作     者：Xue, Xiaokuang Li, Jian Chen, Tiejin Cui, Minhui Liang, Huanyi Zhang, Yunxiu Xue, Mianqi Xiao, Haihua Ge, Jiechao Wang, Pengfei 

作者机构：Chinese Acad Sci Tech Inst Phys & Chem Beijing 100190 Peoples R China Chinese Acad Sci Beijing Natl Lab Mol Sci Lab Polymer Phys & Chem Inst Chem Beijing 100190 Peoples R China Univ Chinese Acad Sci Sch Future Technol Beijing 100049 Peoples R China 

出 版 物：《CHEMICAL ENGINEERING JOURNAL》 (Chem. Eng.
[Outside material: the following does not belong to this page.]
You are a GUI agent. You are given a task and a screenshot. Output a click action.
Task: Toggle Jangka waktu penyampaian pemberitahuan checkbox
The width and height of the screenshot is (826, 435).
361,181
J.)

年 卷 期：2025年第505卷

核心收录：

学科分类：0830[工学-环境科学与工程（可授工学、理学、农学学位）] 0817[工学-化学工程与技术] 08[工学] 

基　　金：National Natural Science Foundation of China National Key Research and Development Program of China [2022YFA1207600] 
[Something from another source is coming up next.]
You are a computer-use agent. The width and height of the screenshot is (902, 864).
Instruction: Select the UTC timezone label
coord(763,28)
主　　题：Carbon dots NIR-II imaging Angiography Phototherapy 

摘      要：Carbon dots (CDs) have recently gained attention in near-infrared (NIR, 700-1700 nm) bioimaging and image- guided tumor phototherapy due to their outstanding optical properties and favorable biocompatibility. However, constructing CDs for NIR-II fluorescence imaging-guided phototherapy remains challenging. In this study, we present molecularly engineered NIR-II emitting carbon dots assemblies (NECDs-A) for advanced NIR-II bioimaging and synergistic photodynamic therapy (PDT)/photothermal tumor therapy (PTT). By using terephthalaldehyde and pyrrole as specifically selected precursors, the resulting NECDs-A feature a large conjugated framework, with high graphitic nitrogen content and abundant surface carbonyl groups. These structural characteristics enable NECDs-A to exhibit NIR-II fluorescence emission, with a peak at 950 nm and a maximum wavelength extending beyond 1400 nm, achieving precise tumor visualization and high signal-to-noise ratio whole-body angiography. Additionally, the as-prepared NECDs-A demonstrate type-I photodynamic activity and a high photothermal conversion efficiency (eta = 45.3 %) under 808 nm laser irradiation. In vitro and in vivo studies confirm their ability to generate reactive oxygen species (ROS) and heat, leading to efficient image- guided tumor eradication without noticeable toxicity. This work provides a new example of NIR-II emitting CDs design strategies and their application in tumor phototherapy guided by NIR-II imaging.